Document section:
• • • •
This is something interesting, thus in Czech you have the shift from _c _into _k/h_. Does it happen for all presons when conjugated? [BTW: Does the _h_ sound is an equivalent of Polish _h_ or it sounds totally differently?]

Speaking about Polish the shift occurs for all forms:
biec:
present past future
ja biegnę biegłem pobiegnę
ty biegniesz biegłeś pobiegniesz
on biegnie biegł pobiegnie
my biegnniemy biegliśmy pobiegniemy
wy biegniecie biegliście pobiegniecie
oni biegną biegli pobiegną

Tom


----------



## cajzl

> Speaking about Polish the shift occurs for all forms:


I think it is not correct. The verb _biec/biegnę_ is not a good example as the form _biegnę_ is derived from the verb _biegnąć_ and not from _biec_. The verb _biec_ has the present form *biegę*.

The best examples of the verbs with the infinitive ending *-c* are *móc* (psl. *mogti*, stem *mog-*) and *piec* (psl. *pekti*, stem *pek-*). These two verbs exist in all Slavic languages and in all of them they have a special infinitive ending (different from the vast majority of other verbs).

The stem with the original *g/k* is preserved in *mogę/piekę*, but not in the infinitive and some other forms: *możesz/pieczesz*.

The special infinitive ending has evolved from the (Proto-Slavic) consonant groups *gt/kt* (like in *mogti/pekti*). In Western Slavic languages these consonant groups are changed in "*c*", we have *moci* in Czech and *móc* in Polish (N.B. both *c* are pronounced the same way).

Also *g/k* has changed in *ž/č* or in *z/c* before the front vowels (e, i, soft yer).

So the situation is as follows (in Czech):

infinitive: péci (< pe*k*ti)
present: pe*k*u, pečeš (< pe*k'*eš), peče, pečeme, pečete, pe*k*ou
imperative: pec, pecme, pecte
past participle: pe*k*l, pe*k*la, ...
passive part.: pečen (< pe*k*jen), pečena, ...
adjective: pe*k*oucí (< pe*k*ont-)
noun: pečení and pec (< pe*k*t')
etc.

Similarly for all other Slavic languages.


----------
• • • •
Supplied material:
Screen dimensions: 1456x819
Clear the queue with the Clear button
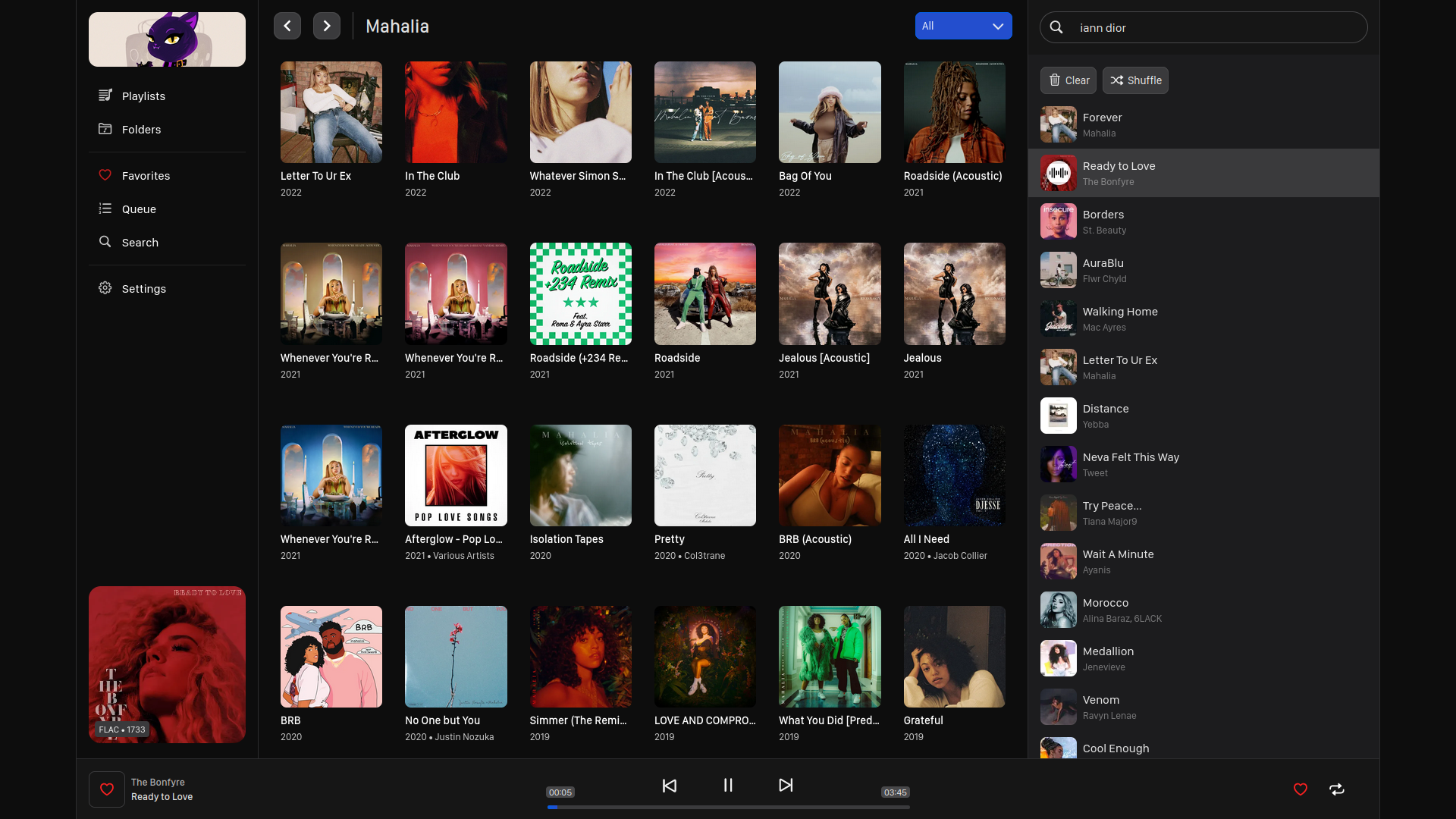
• • • •
Exercises:
1. Return everything in the thread on Slavic verbs from "The stem with" down to "pe*k*jen), pečena, ...".
2. Condense the paragraph of the thread on Slavic verbs that opens with "The special infinitive ending has evolved" into a short bulleted list that keeps its main facts.
Base your work solely on the thread on Slavic verbs.

Solved problems:
1.
The stem with the original *g/k* is preserved in *mogę/piekę*, but not in the infinitive and some other forms: *możesz/pieczesz*.

The special infinitive ending has evolved from the (Proto-Slavic) consonant groups *gt/kt* (like in *mogti/pekti*). In Western Slavic languages these consonant groups are changed in "*c*", we have *moci* in Czech and *móc* in Polish (N.B. both *c* are pronounced the same way).

Also *g/k* has changed in *ž/č* or in *z/c* before the front vowels (e, i, soft yer).

So the situation is as follows (in Czech):

infinitive: péci (< pe*k*ti)
present: pe*k*u, pečeš (< pe*k'*eš), peče, pečeme, pečete, pe*k*ou
imperative: pec, pecme, pecte
past participle: pe*k*l, pe*k*la, ...
passive part.: pečen (< pe*k*jen), pečena, ...

2.
- The special infinitive ending comes from the Proto-Slavic consonant groups gt/kt, as in mogti/pekti.
- In Western Slavic languages these groups changed into "c".
- This gives Czech moci and Polish móc, and the c is pronounced the same way in both.